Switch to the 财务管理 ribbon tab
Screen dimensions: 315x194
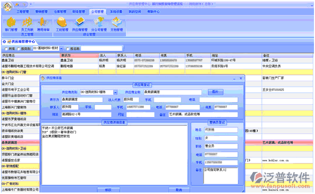pyautogui.click(x=79, y=12)
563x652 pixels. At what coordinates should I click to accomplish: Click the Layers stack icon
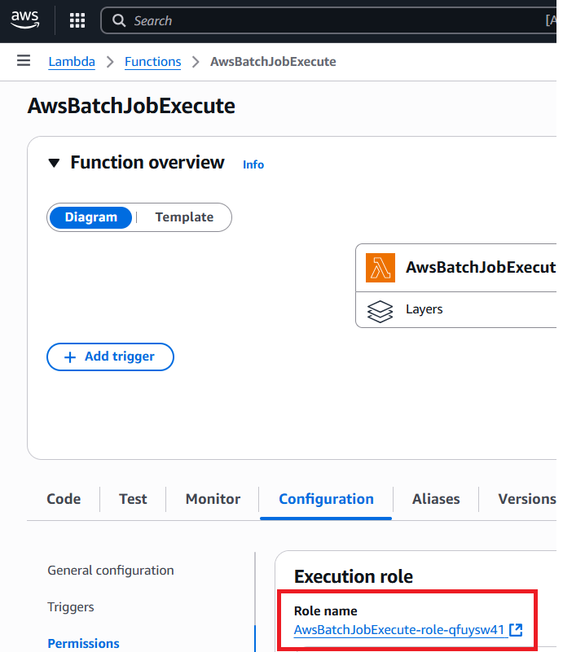[x=380, y=310]
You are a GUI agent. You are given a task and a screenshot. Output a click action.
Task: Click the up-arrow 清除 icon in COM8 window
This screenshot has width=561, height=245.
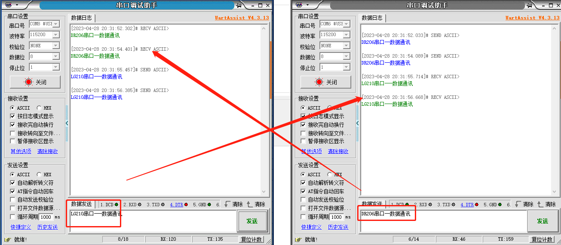[x=250, y=204]
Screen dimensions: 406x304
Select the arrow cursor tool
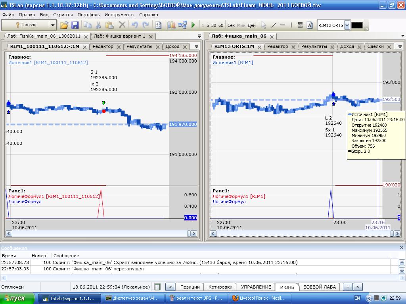coord(264,25)
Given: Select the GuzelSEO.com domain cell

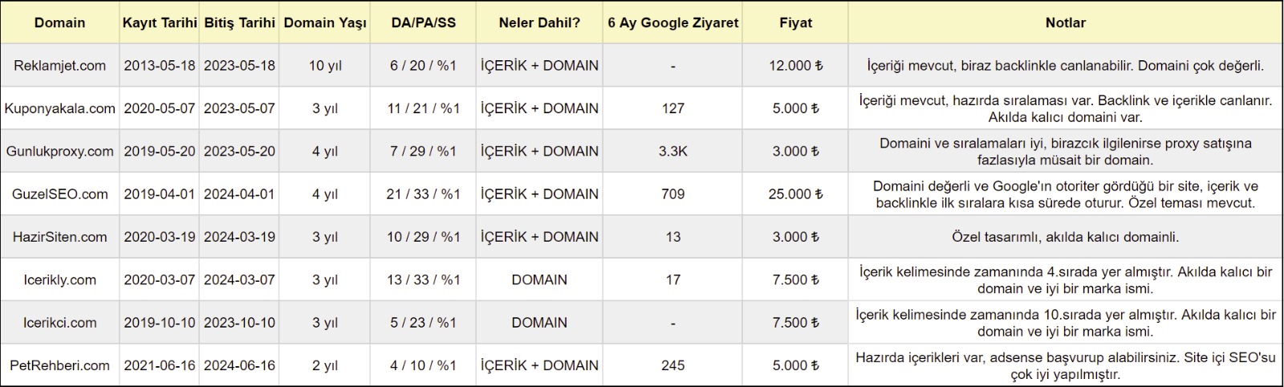Looking at the screenshot, I should click(59, 194).
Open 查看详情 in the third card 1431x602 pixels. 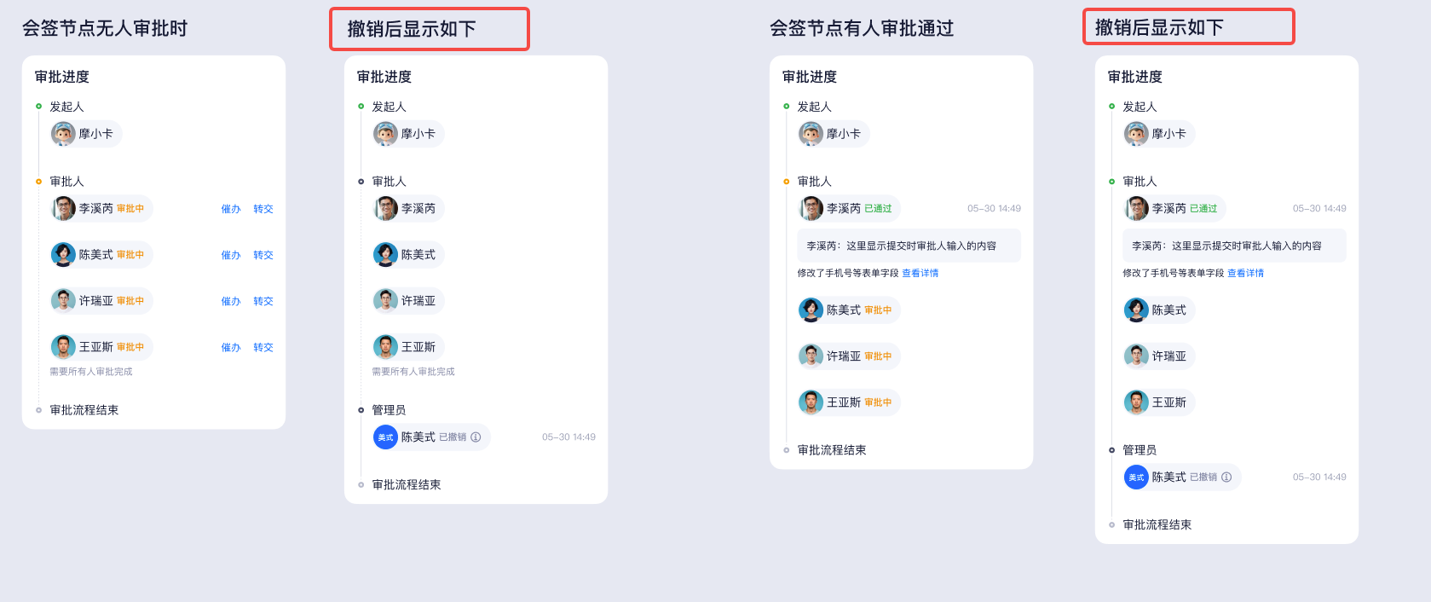tap(920, 274)
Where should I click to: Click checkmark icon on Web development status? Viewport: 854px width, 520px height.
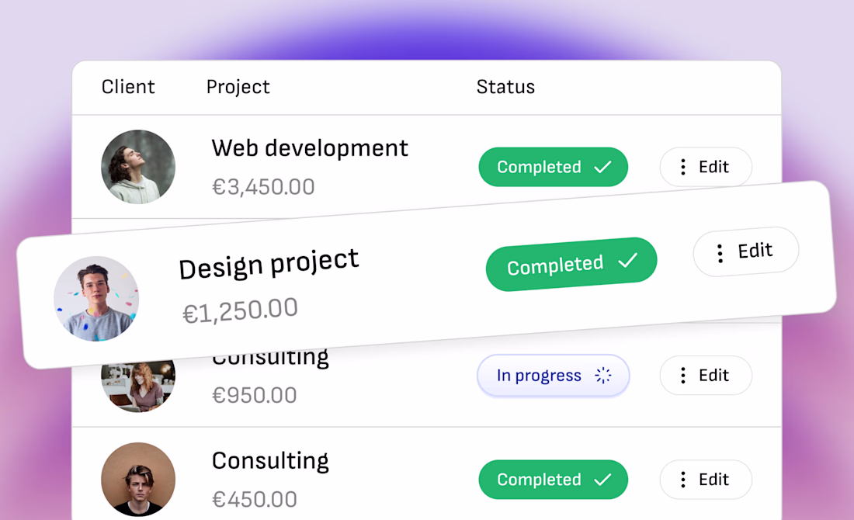[602, 167]
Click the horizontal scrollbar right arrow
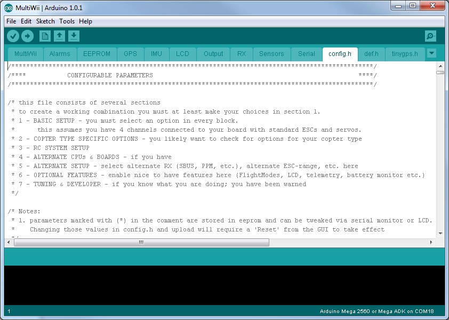 [432, 242]
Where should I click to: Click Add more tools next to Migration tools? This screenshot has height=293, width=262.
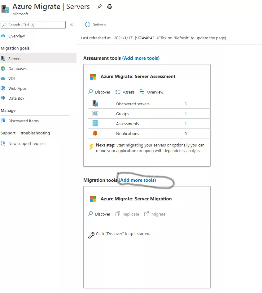137,180
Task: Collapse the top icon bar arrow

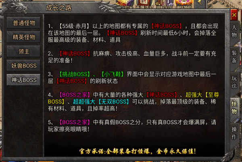Action: point(200,4)
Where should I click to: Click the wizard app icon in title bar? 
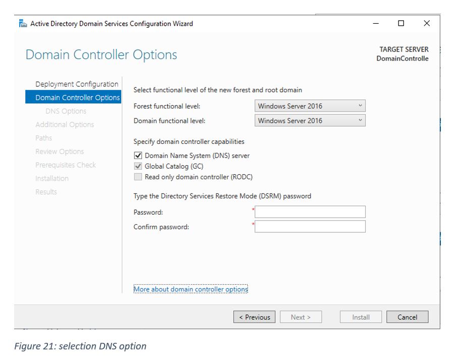pyautogui.click(x=23, y=24)
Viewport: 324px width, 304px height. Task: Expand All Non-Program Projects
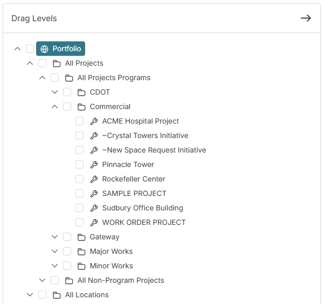coord(42,281)
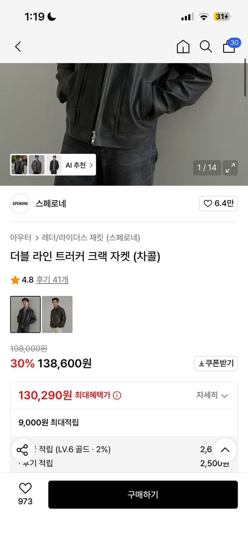This screenshot has height=538, width=248.
Task: Click the upward chevron to scroll top
Action: (225, 450)
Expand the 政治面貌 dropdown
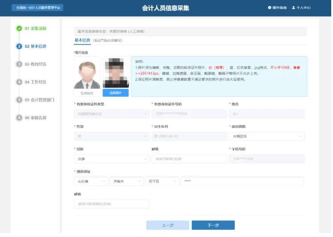Image resolution: width=333 pixels, height=237 pixels. (266, 136)
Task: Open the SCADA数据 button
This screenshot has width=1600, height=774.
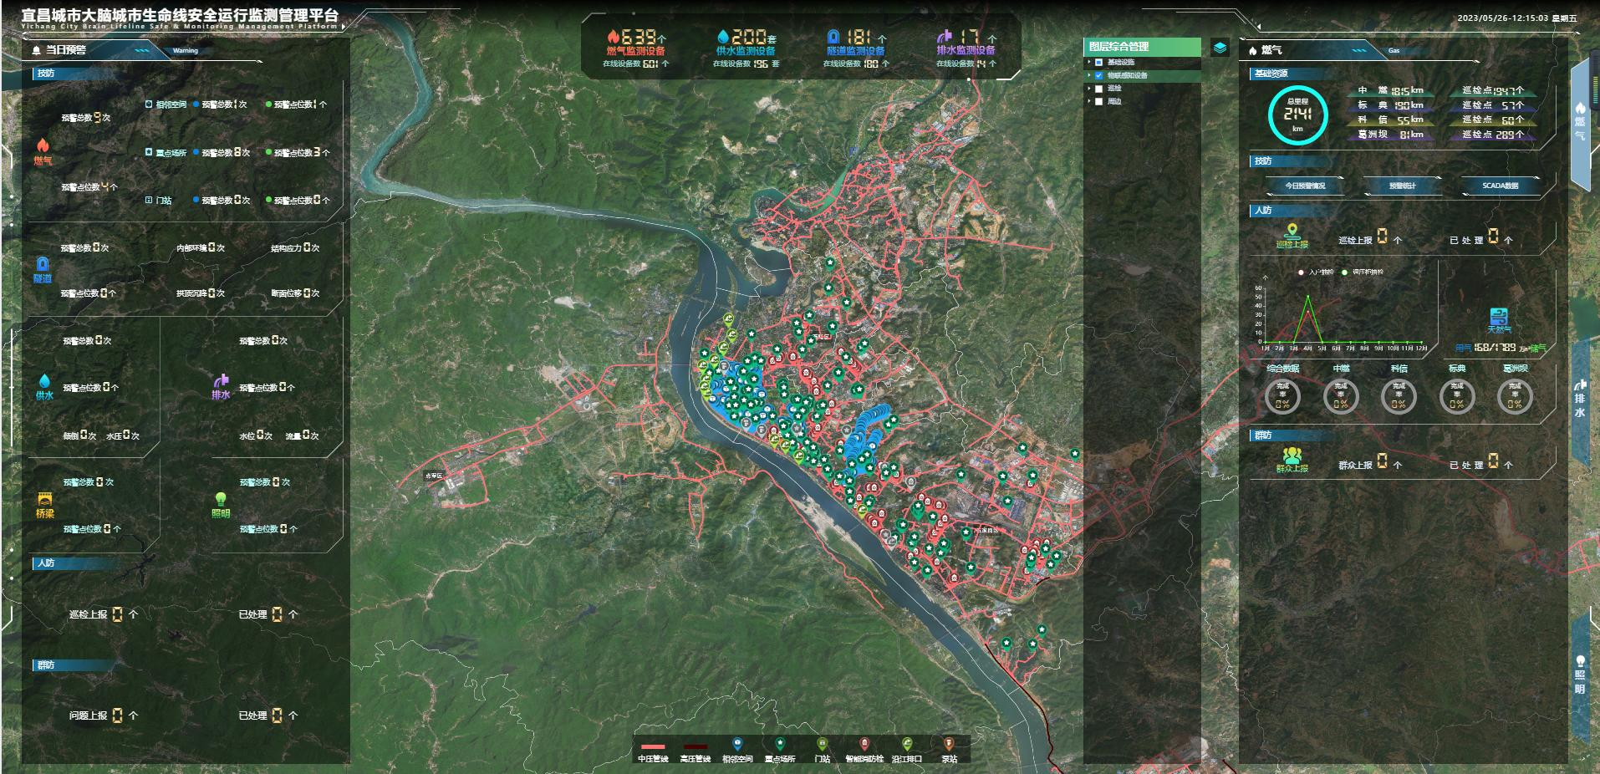Action: (1500, 186)
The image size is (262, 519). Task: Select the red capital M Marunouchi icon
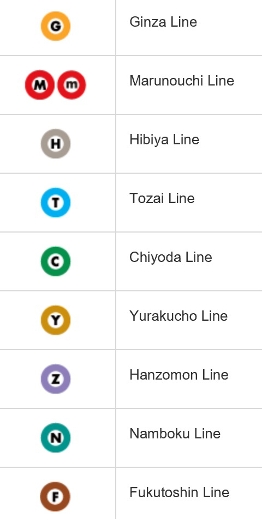[40, 85]
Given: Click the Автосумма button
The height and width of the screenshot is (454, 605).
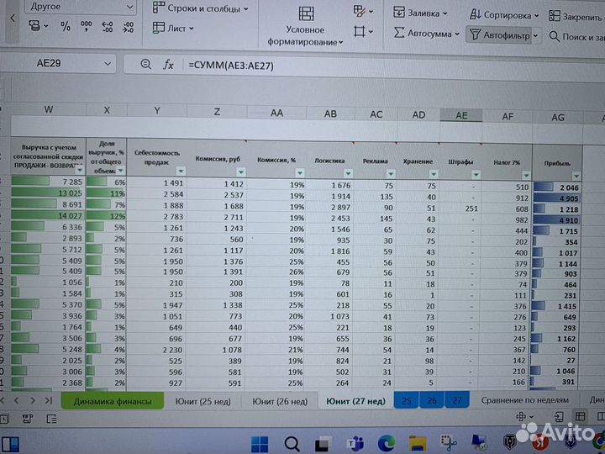Looking at the screenshot, I should pos(427,34).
+ + + + +
-- Activity --
From the listing above, restate verbatim the lines running from the one with "Where should I click to: Click the" through the one with "Given: Click the Автосумма button", inclusive, but not the pictures.

-- Solution to this exercise --
Where should I click to: Click the wizard app icon in title bar? 
pyautogui.click(x=23, y=24)
Viewport: 324px width, 304px height. Task: Expand All Non-Program Projects
coord(42,281)
This screenshot has height=538, width=248.
Task: Click the upward chevron to scroll top
Action: (225, 450)
Expand the 政治面貌 dropdown
Image resolution: width=333 pixels, height=237 pixels. (266, 136)
Task: Open the SCADA数据 button
This screenshot has width=1600, height=774.
Action: (1500, 186)
The image size is (262, 519). Task: Select the red capital M Marunouchi icon
[40, 85]
Given: Click the Автосумма button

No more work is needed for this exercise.